◆ Information shown ◆
++++
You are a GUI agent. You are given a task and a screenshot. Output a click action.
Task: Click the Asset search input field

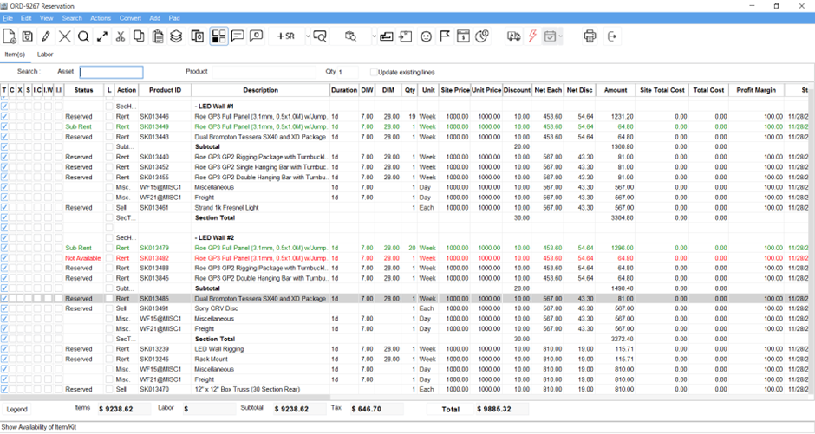[111, 72]
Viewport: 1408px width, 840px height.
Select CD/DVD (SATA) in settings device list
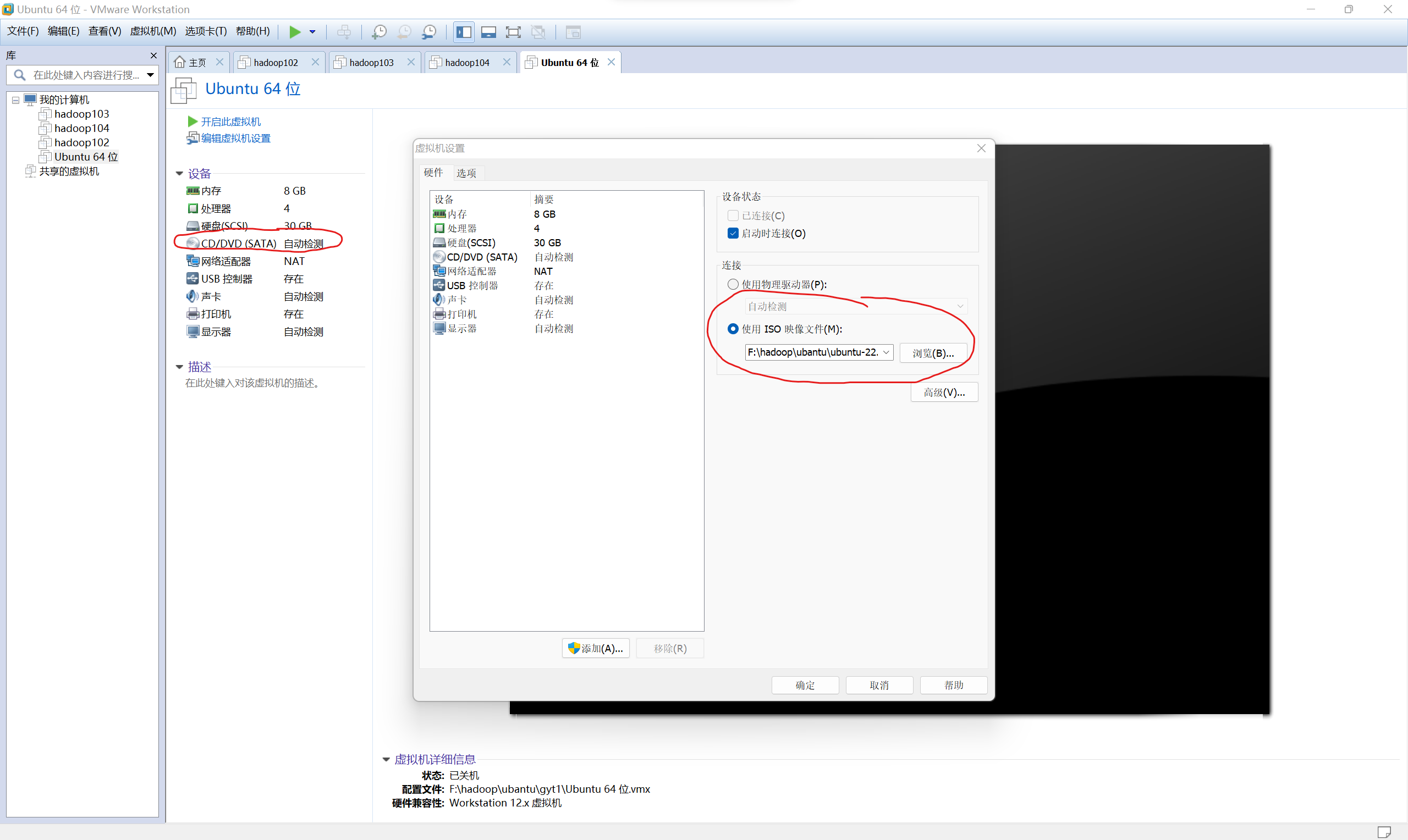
++++
Copy out the text of the listing above line for line, leaving out the pictures.

You are a GUI agent. You are given a task and a screenshot. Output a click action.
Task: Click the Asset search input field

[111, 72]
Viewport: 1408px width, 840px height.
Select CD/DVD (SATA) in settings device list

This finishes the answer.